------ Source passage

Detailed analysis of the faulted stratigraphy in the Sisters’ School trench suggests that at least five seismic events ruptured the site in antiquity. With at least fifty individual faults identified within the Sisters’ School trench, this geographic location, only 1 km north of the head of the Gulf of Aqaba, is clearly a place through which the Dead Sea transform has ruptured numerous times. It is also an area that could be quite seismically hazardous in the future.

Air photo interpretation of the regional surficial geology in the Aqaba area suggests that the Aqaba fault comes onto land from the Gulf of Aqaba in the south, and that the energy is then transferred to the cross-faults trending northwest through the city (Niemi and Smith, 1999; Slater and Niemi, 2003; Mansoor et al., 2004). Five cross faults were also mapped trending northwest through the city of Aqaba, including a cross fault that trends through Area J-East at the archaeological site of Roman-Byzantine Aila (Thomas et al., 2007) (Figure 5.15). Several geologic trenches (T1-T5) were excavated across four northwest-trending cross faults (CF 1-4) that are responsible for producing tectonic subsidence at the head of the Gulf of Aqaba (Mansoor, 2002; Slater and Niemi, 2003). According to Slater and Niemi (2003), the location of the Aqaba fault is likely constrained to the south and/or east of the cross faults identified in Aqaba since these linear cross faults are not offset. Based on this description of where the Aqaba fault likely trends inland, as well as research discussed in Chapter 3 from the archaeoseismic excavation conducted at Islamic Ayla that suggests the Aqaba fault lies to the east of trenches AY1 and AY2 at Ayla, the faults exposed in the Sisters’ School trench are most likely not associated with the Aqaba fault, but likely with the West-Aqaba fault located to the west of the Aqaba fault strand (see Figure 5.1).

------------
------ Data segment

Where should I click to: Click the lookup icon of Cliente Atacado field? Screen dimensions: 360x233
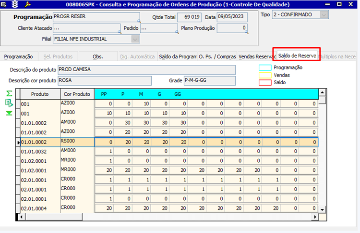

------------

» Task requirements
Summarize the passage on faulting near Aqaba in two sentences.

» Result of this exercise
At least fifty faults and at least five ancient seismic events recorded in the Sisters’ School trench, 1 km north of the head of the Gulf of Aqaba, show that the Dead Sea transform has ruptured there many times and that the area could be seismically hazardous in the future. Because the Aqaba fault likely lies south and/or east of the unoffset cross faults mapped through Aqaba and east of trenches AY1 and AY2 at Ayla, the trench’s faults are most likely associated with the West-Aqaba fault rather than the Aqaba fault.